Comme l’ange des rêves berçait toujours mon sommeil, voici ce que vit mon esprit dans une forêt où il s’était égaré :

Deux hommes suivaient un étroit sentier perdu sous le feuillage. Le plus jeune marchait en avant ; l’insouciance chantait sur sa lèvre, et son regard avait une caresse pour chaque brin d’herbe. Parfois il se tournait et souriait à son compagnon. Je ne sais à quelle douceur je reconnus que c’était là un sourire de frère.

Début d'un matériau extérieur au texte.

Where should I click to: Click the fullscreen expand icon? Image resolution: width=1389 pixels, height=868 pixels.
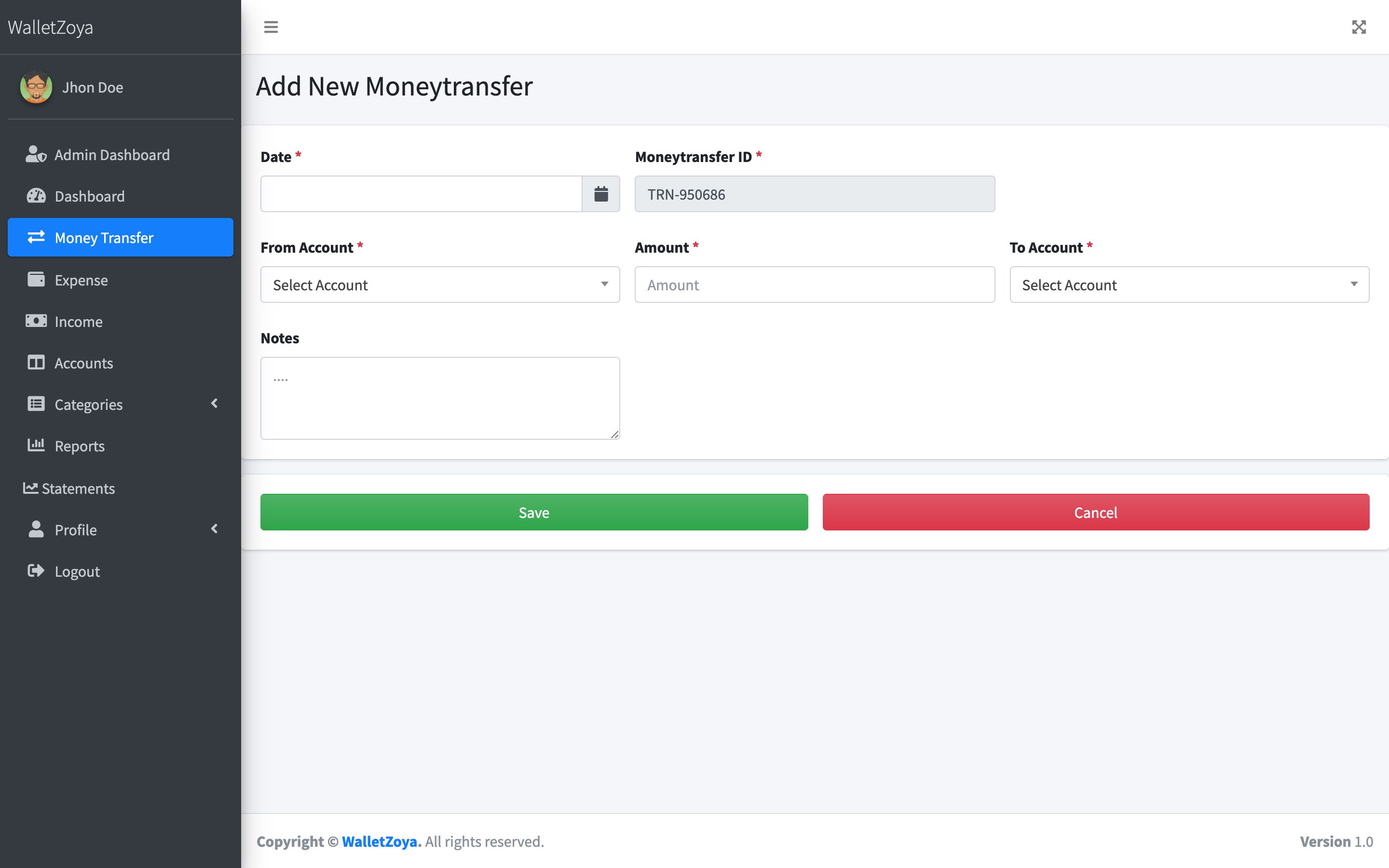(1359, 27)
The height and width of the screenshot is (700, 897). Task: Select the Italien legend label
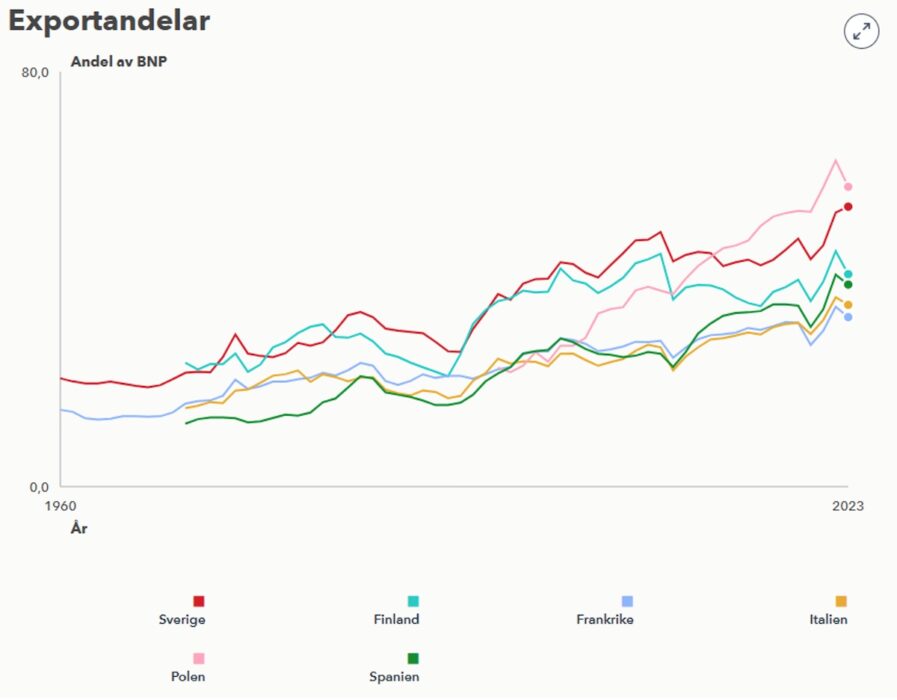[828, 619]
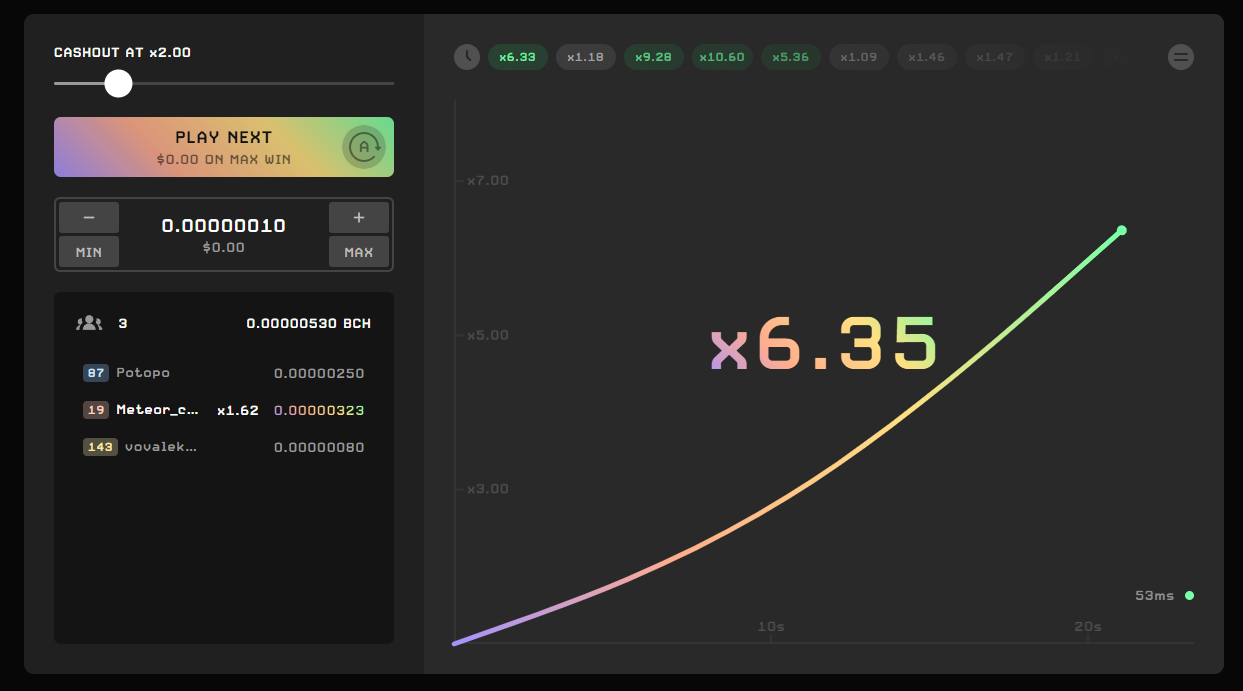Open the x1.18 history result chip

click(585, 57)
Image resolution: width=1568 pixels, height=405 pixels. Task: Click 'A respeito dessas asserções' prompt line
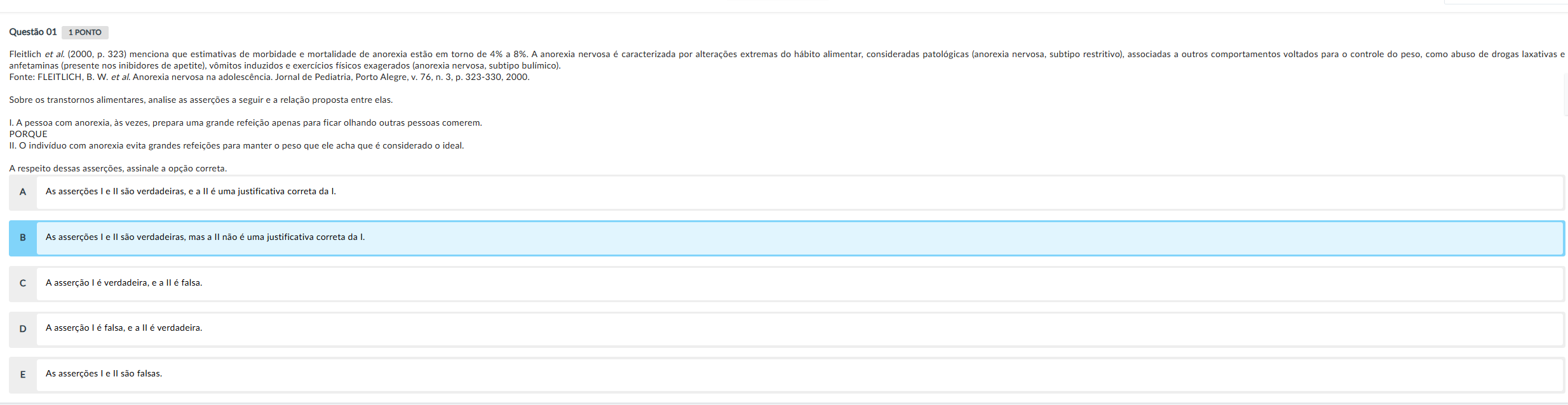(118, 169)
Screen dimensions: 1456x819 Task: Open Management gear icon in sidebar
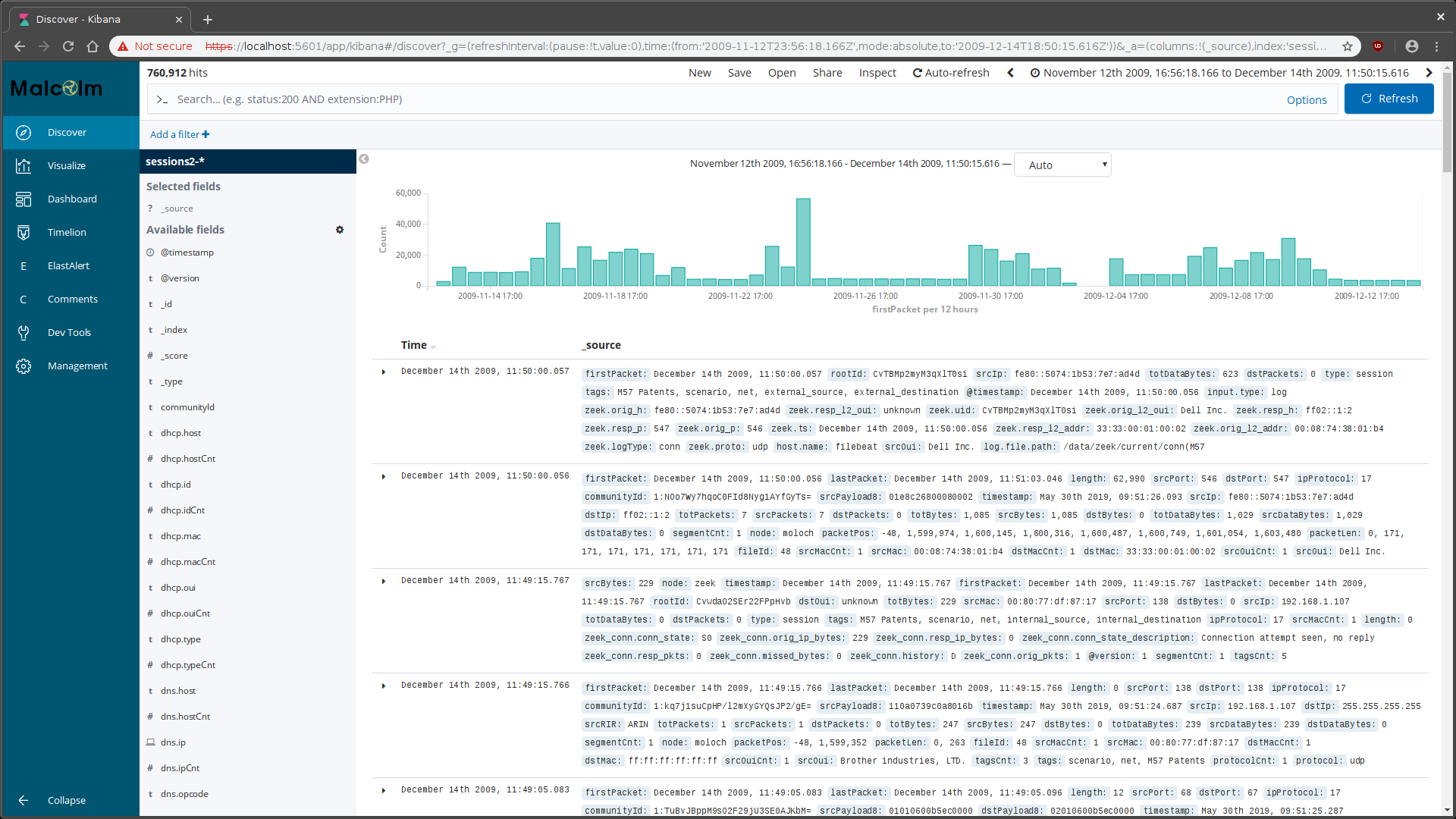(x=24, y=366)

Les lèvres et les yeux de l’autre homme restaient sombres et muets. Il fixait sur l’adolescent un regard de haine, et, bien que le pas de celui-ci fût nonchalant, le sien paraissait inquiet et précipité. Il semblait poursuivre une victime qui ne fuyait pas.

Je le vis couper le tronc d’un arbre et le façonner grossièrement en massue. Puis, craignant de perdre son compagnon, il revint en courant et en cachant son arme derrière lui. Le jeune homme, qui s’était assis pour l’attendre, se leva à son approche, et, joyeux de le revoir, le baisa au front, comme après une longue absence.

Ils se remirent à marcher. Le jour baissait. Par crainte de s’égarer dans la forêt, l’enfant pressa le pas. L’homme sombre crut qu’il fuyait. Alors il leva le tronc d’arbre.

Son jeune frère se tournait. Une joyeuse parole d’encouragement était sur ses lèvres. Le tronc d’arbre lui écrasa la face, et le sang jaillit.